In the material, starting with the line with "Where should I" and going on through the line with "Action: pos(1130,28)", substitute "conversation" for "chat" and give back only those lines with everything else unchanged.

Data in this exercise:

══════════

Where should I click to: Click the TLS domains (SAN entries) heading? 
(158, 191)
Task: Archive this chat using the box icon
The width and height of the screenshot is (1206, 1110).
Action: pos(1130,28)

══════════

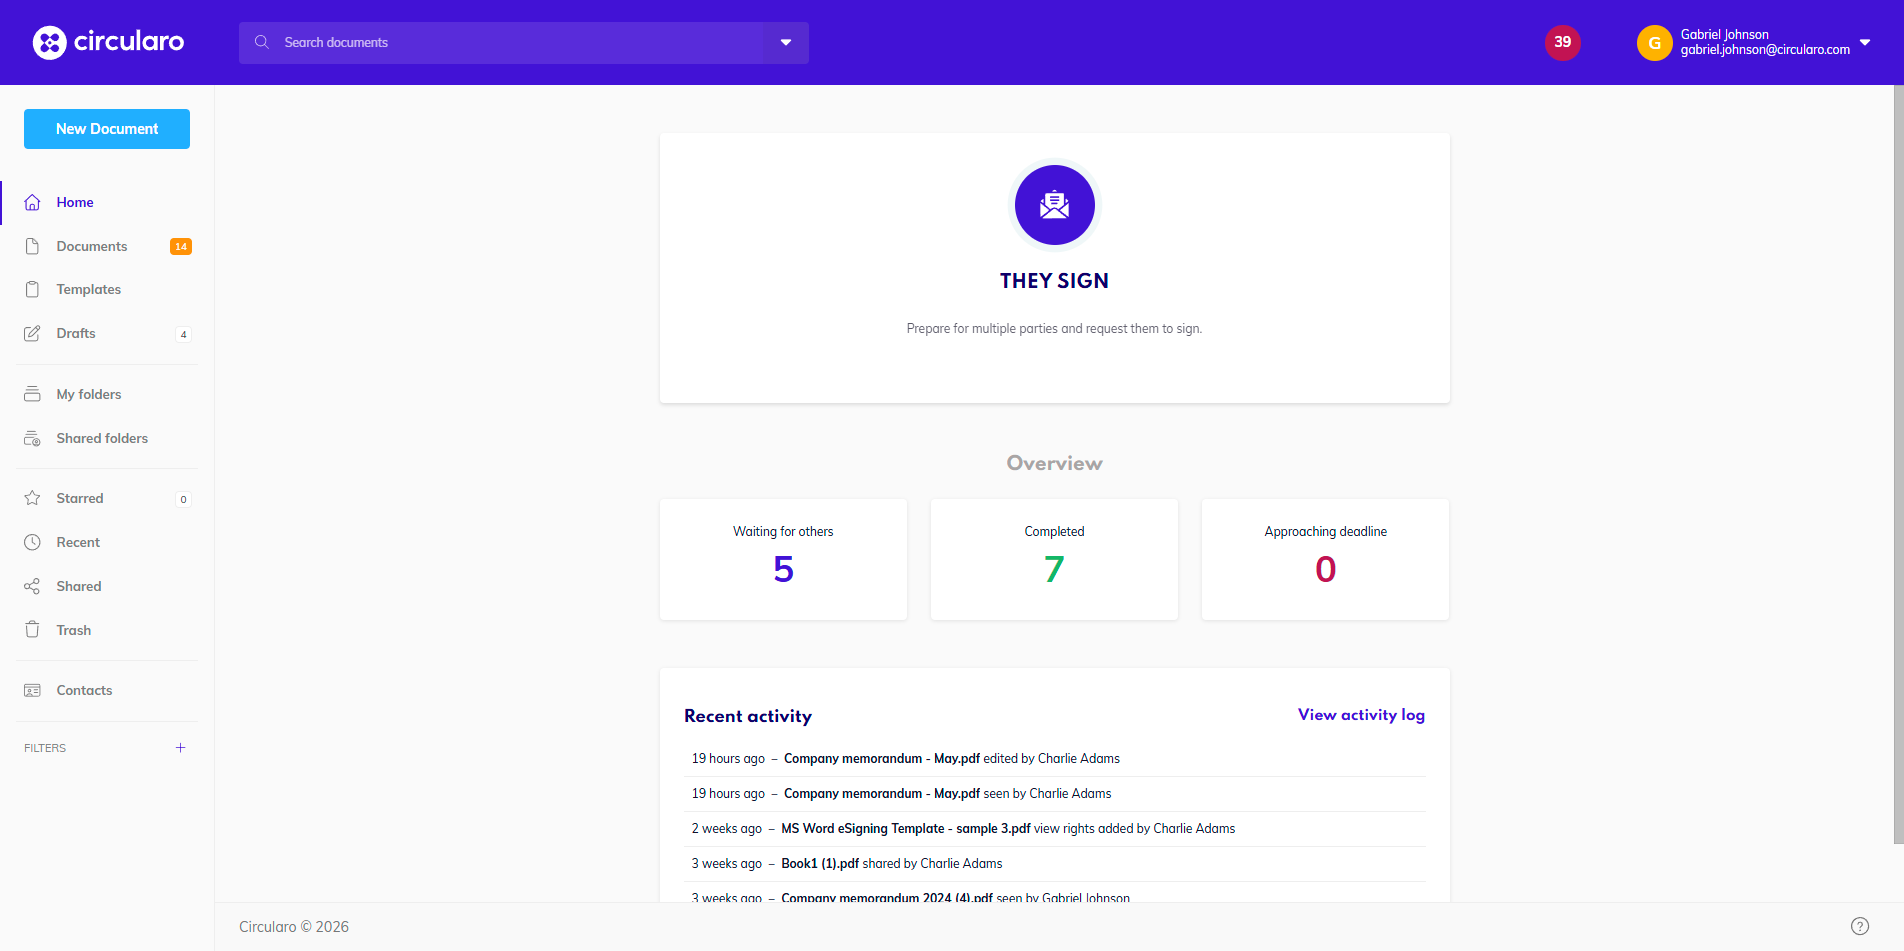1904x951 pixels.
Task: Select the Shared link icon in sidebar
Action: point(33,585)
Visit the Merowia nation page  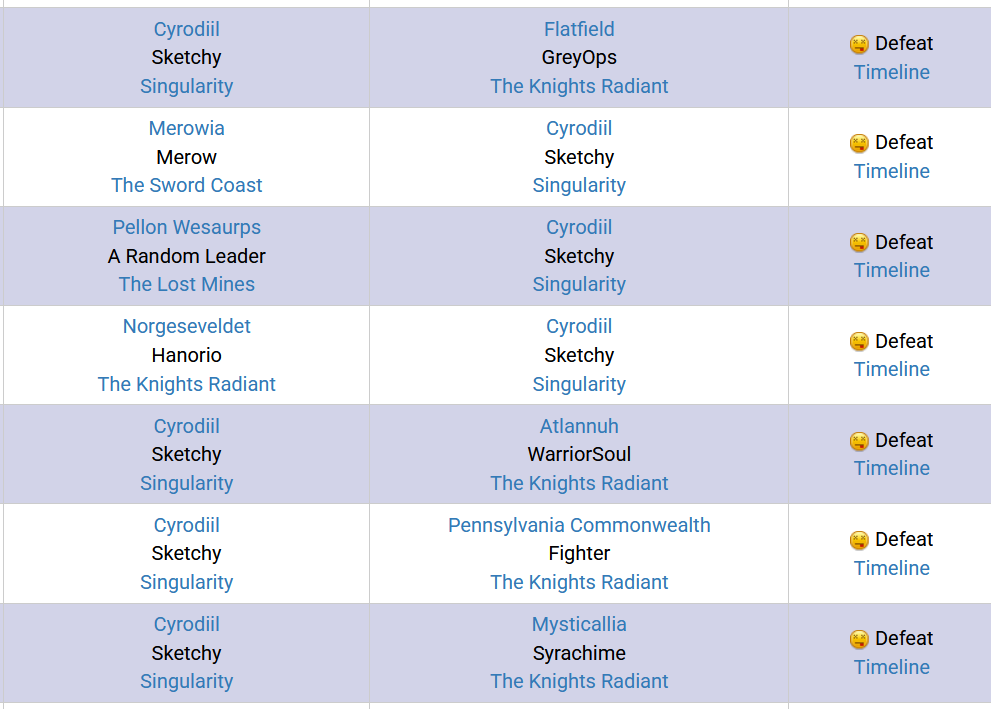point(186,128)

══════════

Response to this task:
Where should I click to: Click the TLS domains (SAN entries) heading? 
(158, 191)
Task: Archive this conversation using the box icon
The width and height of the screenshot is (1206, 1110).
Action: pos(1130,28)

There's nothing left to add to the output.